[Text and item location entries]

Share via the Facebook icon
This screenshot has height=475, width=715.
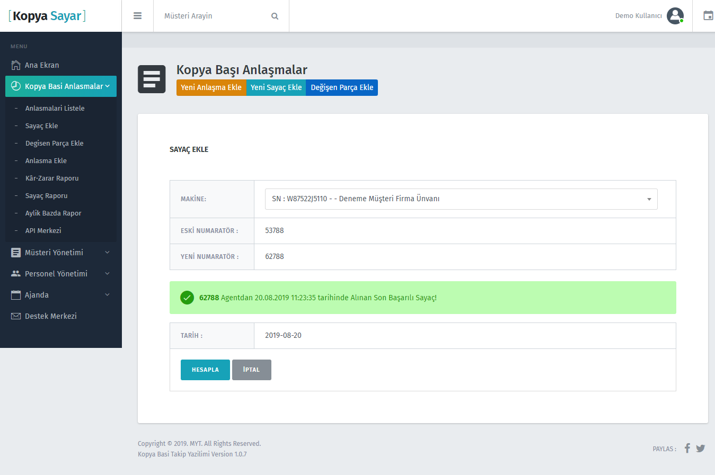click(687, 449)
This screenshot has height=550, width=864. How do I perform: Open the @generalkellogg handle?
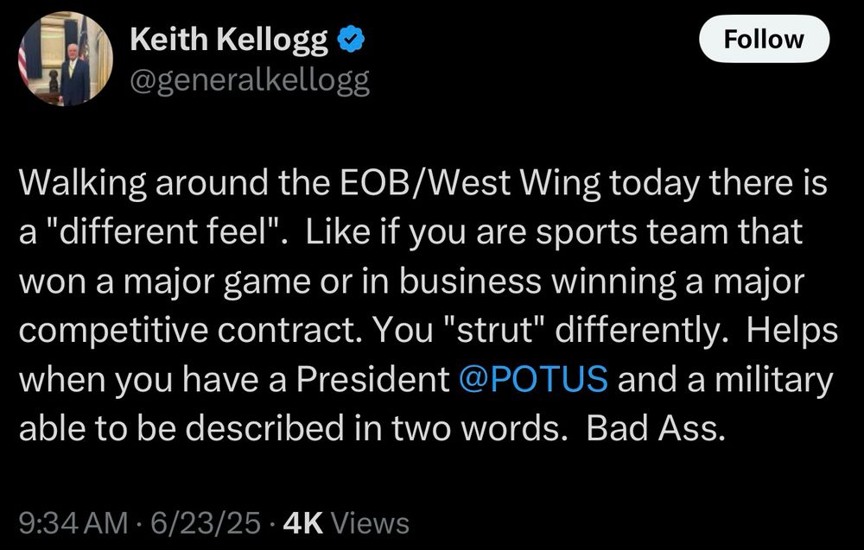point(250,81)
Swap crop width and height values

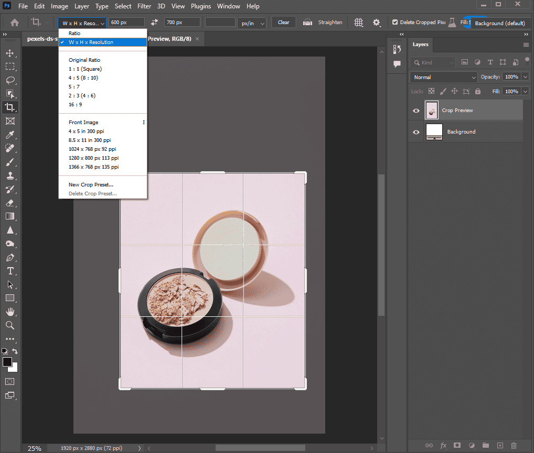pyautogui.click(x=154, y=23)
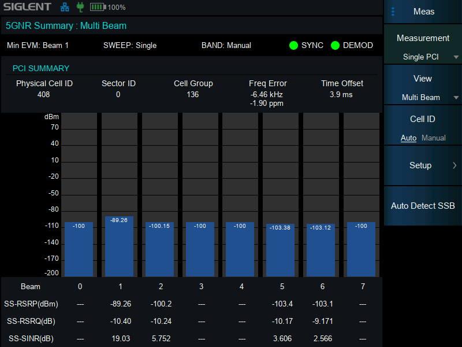Screen dimensions: 462x347
Task: Click the 5GNR Summary : Multi Beam title
Action: (66, 25)
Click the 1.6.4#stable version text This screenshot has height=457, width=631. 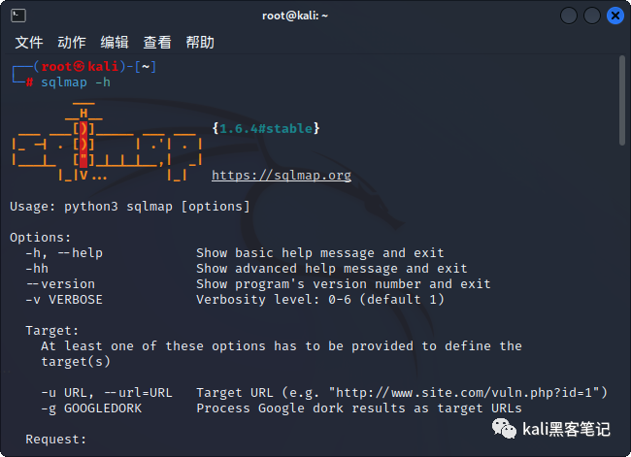pos(266,129)
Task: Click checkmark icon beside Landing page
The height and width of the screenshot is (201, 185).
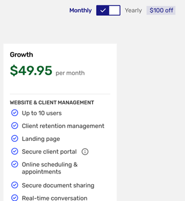Action: point(15,139)
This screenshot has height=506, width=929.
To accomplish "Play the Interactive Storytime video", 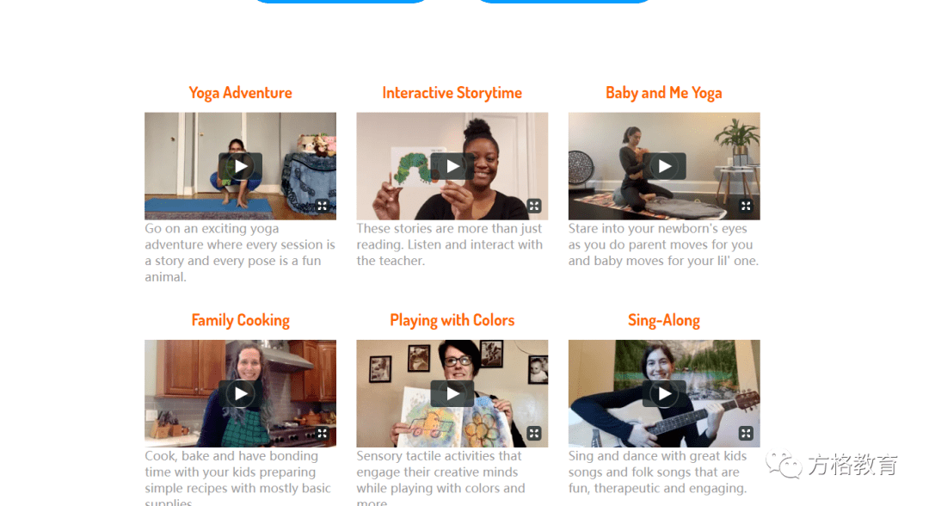I will [x=452, y=166].
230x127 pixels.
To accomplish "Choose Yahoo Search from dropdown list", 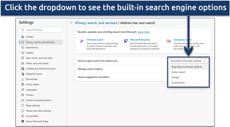I will point(178,72).
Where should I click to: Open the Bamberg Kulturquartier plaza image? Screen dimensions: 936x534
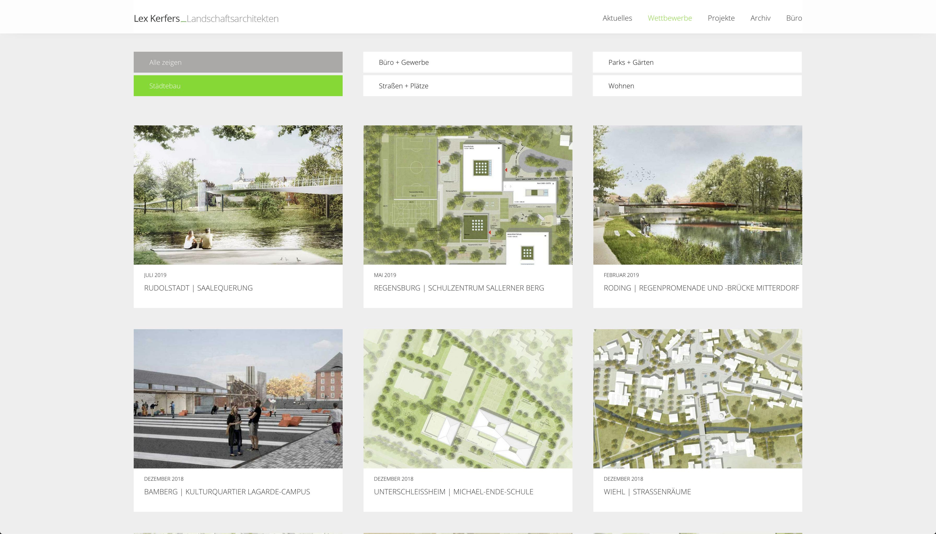pyautogui.click(x=238, y=398)
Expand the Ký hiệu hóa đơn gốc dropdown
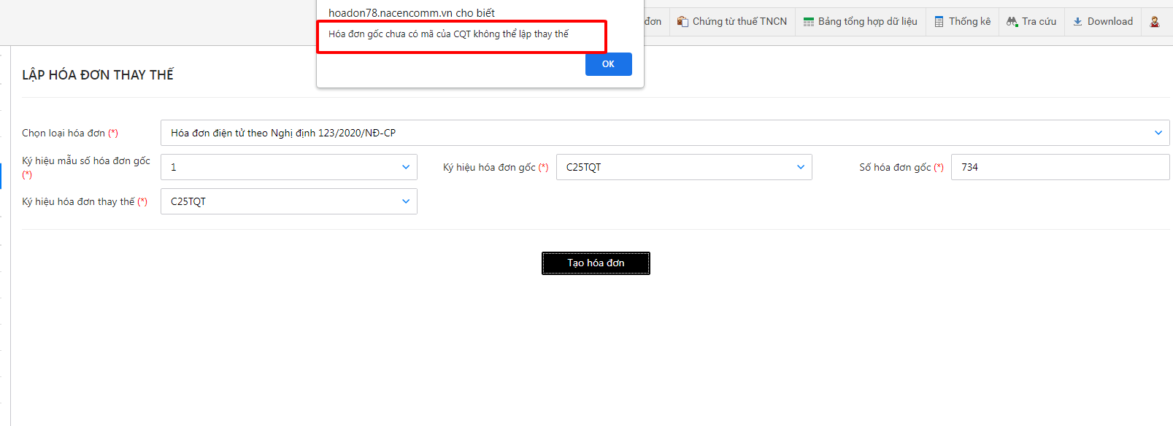This screenshot has height=426, width=1173. (683, 167)
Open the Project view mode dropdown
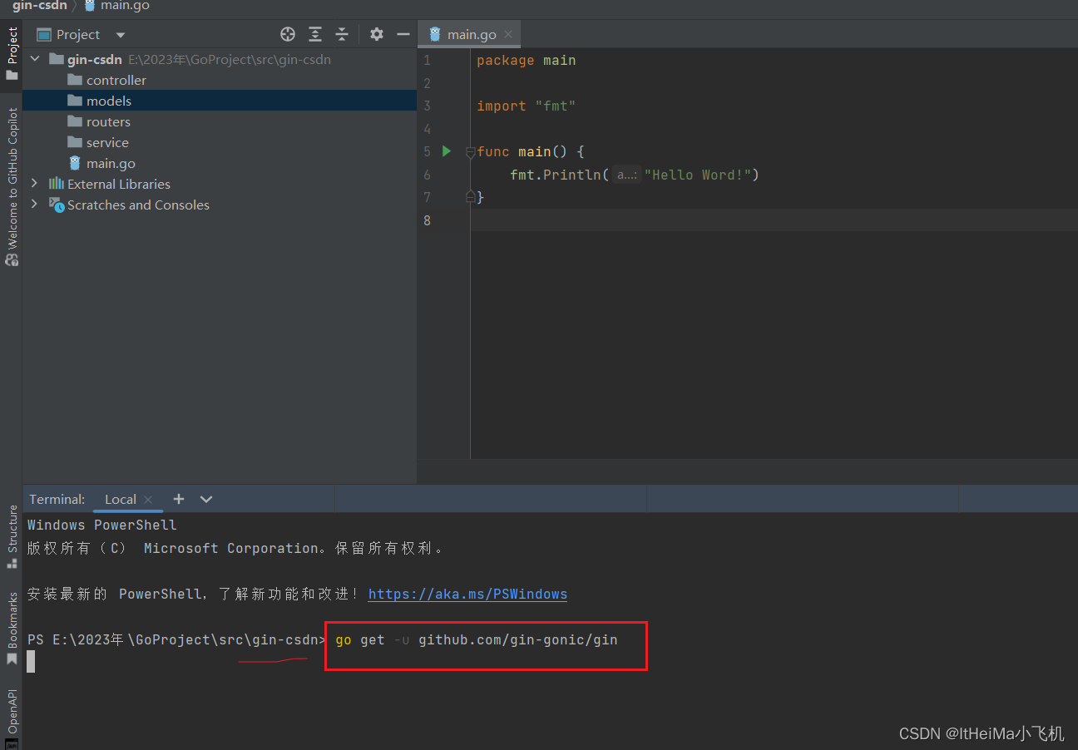This screenshot has height=750, width=1078. pos(119,34)
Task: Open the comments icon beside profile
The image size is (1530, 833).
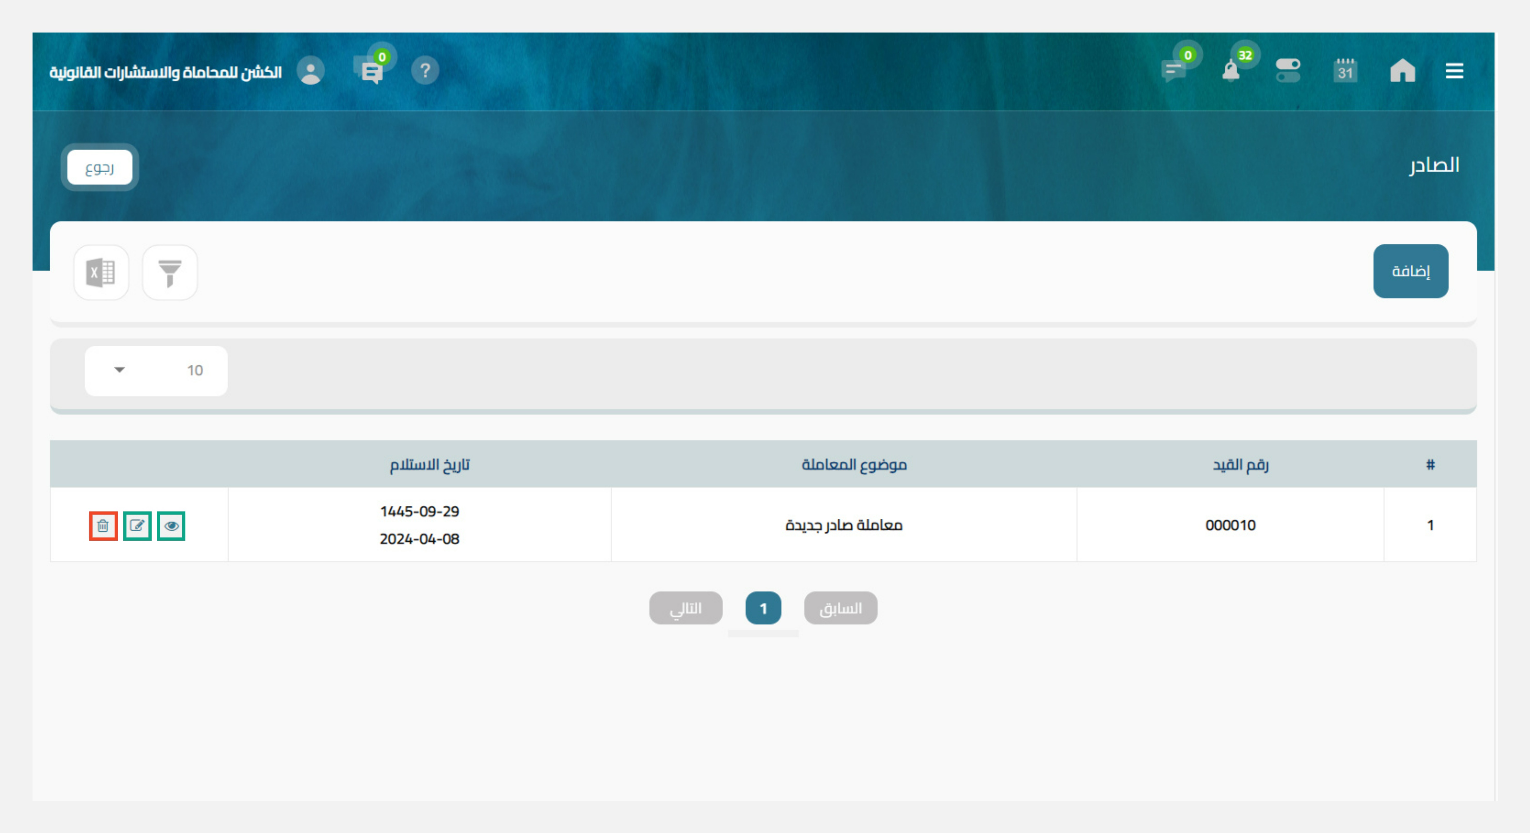Action: (x=371, y=72)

Brief:
Format everything from the line containing "Task: Open the comments icon beside profile" down to the last of the entries as a Markdown table with the columns Line No. and Entry Text, skipping blank lines and leaving out the pictures.

Response to the exercise:
| Line No. | Entry Text |
|---|---|
| 1 | Task: Open the comments icon beside profile |
| 2 | The image size is (1530, 833). |
| 3 | Action: (x=371, y=72) |